Answer: Absolutely, because the P-Value is too small.
Now, let's say a player claims 50%, so you conduct the test again and at the end, the player got 6 out of 20 (30%)
"Ahha! You failed to reach 50%; therefore, your claim is false!"
Generally, common sense tells us that his claim is false simply because he failed to reach a 50% hit rate, but is this really evidence against??? Again, to find out for sure, we use the power of statistics! The P-Value of the claimant getting 6 out of 20 if the claimant really does have a 50% hit rate is P=0.11 (One-Tailed)
So, should we reject his claim?????
Answer: Absolutely not! The P-Value failed to reach the P<0.05 level, so there is no evidence that the claimant's claim is false.
Now, let's say the claimant threw the basketball 100 times and got 30 (30% hit rate)
The P-Value of the claimant getting 30 out of 100 is P=0.00003 (One-Tailed)
Even though the hit rate is the same as the former, the P-Value was actually different. So, we have strong evidence that the claimant's claim is not true.
This is exactly what happens in psi-experiments!
It's all about the statistical power, especially the sample-size of the study and the undisputable fact that all human performances, even among pros, vary...
If a psi-study has a really small sample-size, then the study has less statistical power, which increases the odds of committing a Type II Error (False-Negative.)
On the other hand, if the study has a large sample-size, then the study has more statistical power, which increases the odds of finding the effect that is of course if it exist.
For instance, take a look at the Autoganzfeld II, Table 1: the replication series produced a total of 40 hits in 151 sessions for a hit rate of 26.5% (z = 0.34, ns). Now, let's put this 40 hits in 151 sessions to the test against the average Ganzfeld hit rate: 32%.

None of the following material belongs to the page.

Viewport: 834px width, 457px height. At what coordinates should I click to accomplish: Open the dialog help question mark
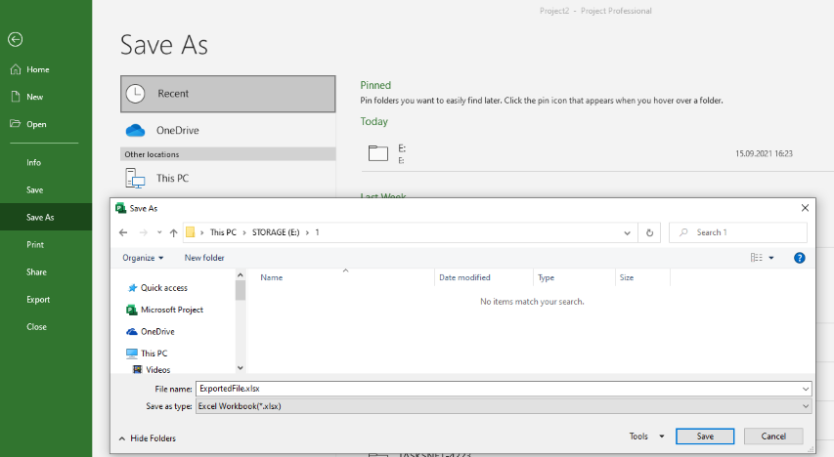tap(799, 258)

While 40 hits out of 151 sessions is indeed not statistically significant, is this evidence against the 32% hit rate in the Ganzfeld meta-analysis?????
The P-Value of getting 40 hits out of 151 sessions if the 32% hit rate is true is P=0.16 (Two-tailed)
So, is this evidence against the 32% hit rate????
Answer: Absolutely not! Even though the study failed to replicate the PRL ganzfeld studies, it is not evidence against the 32% hit rate in the Ganzfeld meta-analysis.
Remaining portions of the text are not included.